# Given data
######

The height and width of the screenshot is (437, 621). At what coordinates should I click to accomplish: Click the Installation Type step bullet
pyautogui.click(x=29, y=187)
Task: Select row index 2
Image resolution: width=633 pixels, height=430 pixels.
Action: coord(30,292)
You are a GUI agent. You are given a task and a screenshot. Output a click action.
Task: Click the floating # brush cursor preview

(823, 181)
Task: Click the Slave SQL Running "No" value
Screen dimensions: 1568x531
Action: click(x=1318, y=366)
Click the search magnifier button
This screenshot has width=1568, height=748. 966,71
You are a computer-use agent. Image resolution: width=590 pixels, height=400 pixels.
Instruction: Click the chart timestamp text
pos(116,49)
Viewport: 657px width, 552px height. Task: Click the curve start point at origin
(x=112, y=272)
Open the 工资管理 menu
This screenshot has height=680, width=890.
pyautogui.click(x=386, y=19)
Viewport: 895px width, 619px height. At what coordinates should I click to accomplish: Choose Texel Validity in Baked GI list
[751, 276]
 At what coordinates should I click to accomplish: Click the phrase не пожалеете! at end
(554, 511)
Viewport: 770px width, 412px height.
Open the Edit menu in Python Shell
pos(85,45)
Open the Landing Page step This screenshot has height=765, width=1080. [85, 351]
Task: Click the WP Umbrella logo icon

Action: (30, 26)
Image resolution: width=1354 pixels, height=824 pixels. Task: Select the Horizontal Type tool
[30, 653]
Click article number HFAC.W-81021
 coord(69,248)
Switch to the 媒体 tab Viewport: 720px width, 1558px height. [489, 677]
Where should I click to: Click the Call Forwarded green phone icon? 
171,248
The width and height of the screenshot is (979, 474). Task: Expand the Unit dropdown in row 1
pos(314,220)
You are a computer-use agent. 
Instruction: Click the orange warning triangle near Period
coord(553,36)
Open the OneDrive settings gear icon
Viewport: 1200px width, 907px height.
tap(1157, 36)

######

# What you should do
Every line above from the line with "Task: Click the WP Umbrella logo icon" to the line with "Switch to the", both included, must be reproduced exactly, and no other line may appear.

# Response to the task
Task: Click the WP Umbrella logo icon

Action: (30, 26)
Image resolution: width=1354 pixels, height=824 pixels. Task: Select the Horizontal Type tool
[30, 653]
Click article number HFAC.W-81021
 coord(69,248)
Switch to the 媒体 tab Viewport: 720px width, 1558px height. [489, 677]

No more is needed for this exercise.